On top of the company and beauty of the landscape, I also need to express and share my gratitude for the number of “firsts” I get to claim this year.  It amazes me, still, that I can be in my mid-forties and still able to find unfamiliar things in the most familiar of places.  I can’t tell you just how many lakes or cottages I’ve been on throughout my adventuring career, but I can tell you that, until August of 2025, I had never stepped foot on a sailing vessel.  I still admit that have no actual clue how it all works, but, with the willingness and encouragement of friends, I got to explore the lake in a way that was completely new to me.  I’m impressed by how someone can read and harness the wind in order to reach a destination; it’s a mode of transport in which I came to appreciate that the journey is more than the destination.  I also came to realize that I am perhaps what one might classify as a ‘nervous’ sailor, as I found myself nervously giddy at every chance we might capsize.  My daughter, who sat proudly at the bow of the boat, was clearly far less concerned for such things, as she just let the wind and waves take control of her spirit and enjoyed the experience for all that it was.  Yet another thing that she has managed to do way earlier in life that I clearly did.  These kids are living their best lives.

While the journey was indeed a highlight, I cannot deny the adrenaline push that came from where we ended up docking our fine little sailboat.  Were it not for the sheer bravery and lack of inhibitions of my 9-year old daughter, I never would have thought to climb a twenty-foot rock face for the purposes of jumping back into the water.  Never mind not having the courage, it just wouldn’t have crossed my mind to begin with.  Lo and behold, however, there we found ourselves standing atop the rock face, looking down at the water – deceptively higher when you at the top then when you’re down at the bottom.  “On the count of three, I’ll jump” she says to me.  And so she did.  And so I stood.  Then she did it again.  And there I stood.  Then she climbed again, and then she jumped again.  And there I stood.  Five or six times she did this – climbing the rock and jumping freely into the fresh waters below.  No hesitation, just smiles and joy.  And there I stood.  Finally, after getting way too far into my own head, I held my breath and took a leap – another first that I’m still here to talk about.

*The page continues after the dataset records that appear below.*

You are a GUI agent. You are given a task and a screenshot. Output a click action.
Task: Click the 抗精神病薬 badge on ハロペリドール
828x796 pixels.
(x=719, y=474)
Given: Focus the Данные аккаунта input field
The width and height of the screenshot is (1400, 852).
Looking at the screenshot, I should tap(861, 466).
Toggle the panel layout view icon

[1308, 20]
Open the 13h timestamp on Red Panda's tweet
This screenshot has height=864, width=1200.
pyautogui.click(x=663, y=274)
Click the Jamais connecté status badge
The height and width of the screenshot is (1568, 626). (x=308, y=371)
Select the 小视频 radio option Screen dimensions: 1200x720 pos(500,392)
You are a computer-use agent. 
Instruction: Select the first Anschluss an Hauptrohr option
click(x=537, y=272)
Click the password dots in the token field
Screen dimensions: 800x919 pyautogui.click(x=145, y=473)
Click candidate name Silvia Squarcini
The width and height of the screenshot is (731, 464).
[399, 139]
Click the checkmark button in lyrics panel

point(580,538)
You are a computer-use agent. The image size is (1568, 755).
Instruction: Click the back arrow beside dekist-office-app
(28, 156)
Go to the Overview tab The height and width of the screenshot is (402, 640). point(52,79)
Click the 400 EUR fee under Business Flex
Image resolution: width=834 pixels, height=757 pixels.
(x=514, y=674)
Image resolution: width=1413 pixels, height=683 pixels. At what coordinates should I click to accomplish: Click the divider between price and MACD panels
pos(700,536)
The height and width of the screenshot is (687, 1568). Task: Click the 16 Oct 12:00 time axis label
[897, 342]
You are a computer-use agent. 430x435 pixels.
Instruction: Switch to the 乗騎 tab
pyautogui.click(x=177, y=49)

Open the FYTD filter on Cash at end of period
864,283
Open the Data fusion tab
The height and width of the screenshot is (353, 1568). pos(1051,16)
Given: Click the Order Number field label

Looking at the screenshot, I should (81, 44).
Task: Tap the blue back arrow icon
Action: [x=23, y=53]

Summers are always full of adventure;  be it on a lake, at a cottage, a music festival, park, resort, hotel, golf course, whatever.  It’s a time to enjoy the outdoors and make in the moment decisions.  A time for barbecues and campfires and gazing up at the stars – another first, not for me but for Audrey, who, every year until now has not been up quite late enough or under the right conditions to take in the Algonquin night sky.  This was supposed to be her year and was something she had talked about and looked forward to with our planned back country trip.  Once again, I must express my gratitude to our friends and to nature for providing her exactly that opportunity.  Stretched out on the point, sitting quietly under a blanket of night with the lake stretched at our feet she rested her head on my chest and we just stared at the tiny little pin holes of light poking their way through.  And in that one special moment my perspective shifted and I came to recognize that I had nothing to be disappointed about; sure we didn’t get in the trip that we had initially planned, and yes it was the first time in years that our two-family crew didn’t paddle our way to nowhere.  It wasn’t what I had in my mind when I made that phone call to let them know we couldn’t make it this year; but being there, with family, with our friends – that’s the part I like.  That’s the real tradition.

Thank you, friends.

 

1 Comment

  1. This one touched my heart. ❤️. Thank you for sharing your carefully considered and described – life.